Texte affiché ▸

>>>>

FREDERICK LAW OLMSTED - ARCHITECTE DU PAYSAGE
Préface de Michel Desvigne
Préface de Michel Desvigne / Editions de la Villette

L’œuvre d’Olmsted occupe-t-elle une place nouvelle ?

 

Avant de constituer de nouveau une référence pour un grand nombre de concepteurs, Olmsted fut longtemps relégué à un style daté. Il y a 20 ans, les étudiants de la GSD de Harvard l’associaient encore à une écriture « rétrograde », sans voir l’intérêt stratégique de cet immense héritage.

 

Ayant vécu et travaillé aux États-Unis, je me suis intéressé aux systèmes de parcs, je les ai pratiqués. Et il me semble alors avoir mieux compris leur envergure.

 

L’une des grandes singularités de ces systèmes historiques est la manière dont ils se superposent à la géographie existante, dont ils la transforment et la prolongent. Cette amplification de la géographie est étroitement liée à la gestion des eaux, des routes, des mouvements de sol. Elle apparait, dès son élaboration, comme un mode de viabilisation organisant la métropole à venir.

 

Le cadre paysager à grande échelle est transposé au cœur de la ville par des éléments parfois plus formels. Ceux-ci sont mineurs à l’échelle géographique qui conserve sa cohérence, mais ils sont immenses et structurants à l’échelle des nouveaux quartiers.

 

Les paysages structurels proposés par Olmsted font « système » dans la mesure où leurs composants se coordonnent, s’articulent à travers les différentes échelles d’intervention, allant de la gestion du grand territoire jusqu’à la définition d’espaces publics majeurs ou secondaires.

 

Ces emboitements d’échelles d’interventions, et leur mise en œuvre progressive témoignent de l’extraordinaire plasticité des systèmes de parcs. Que ce soit à New York, Boston ou Washington, des continuités de bassins, promenades, parcs et parkways se sont développés sur une cinquantaine d’années. Elles composent aujourd’hui encore l’armature de ces villes. On ne peut qu’être frappé par la façon dont ces paysages ont permis d’intégrer progressivement les bouleversements de la ville industrielle en expansion, l’évolution des mobilités et des modes de vie.

 

Aujourd’hui, on mesure la chance que furent ces structures paysagères et l’on s’en inspire à nouveau.

<<<<

Lignes de données ▸
>>>>

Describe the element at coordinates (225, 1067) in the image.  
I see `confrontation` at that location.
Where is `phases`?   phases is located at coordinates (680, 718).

<<<<

Consigne écrite 1 ▸ Restituez le passage de la préface qui va de « Les paysages structurels » jusqu'à « modes de vie. » inclus.
Consigne écrite 2 ▸
Répondez à ces questions sur la préface :
(a) Il y a combien d'années les étudiants de la GSD de Harvard associaient-ils encore Olmsted à une écriture « rétrograde » ?
(b) À quoi l'amplification de la géographie est-elle étroitement liée ?
(c) Dans quelles villes des continuités de bassins, promenades, parcs et parkways se sont-elles développées ?
Le matériel fourni n'est pas utile ici.

Réponse complète 1 ▸
Les paysages structurels proposés par Olmsted font « système » dans la mesure où leurs composants se coordonnent, s’articulent à travers les différentes échelles d’intervention, allant de la gestion du grand territoire jusqu’à la définition d’espaces publics majeurs ou secondaires.

 

Ces emboitements d’échelles d’interventions, et leur mise en œuvre progressive témoignent de l’extraordinaire plasticité des systèmes de parcs. Que ce soit à New York, Boston ou Washington, des continuités de bassins, promenades, parcs et parkways se sont développés sur une cinquantaine d’années. Elles composent aujourd’hui encore l’armature de ces villes. On ne peut qu’être frappé par la façon dont ces paysages ont permis d’intégrer progressivement les bouleversements de la ville industrielle en expansion, l’évolution des mobilités et des modes de vie.

Réponse complète 2 ▸
(a) Il y a 20 ans.
(b) À la gestion des eaux, des routes et des mouvements de sol.
(c) À New York, Boston et Washington.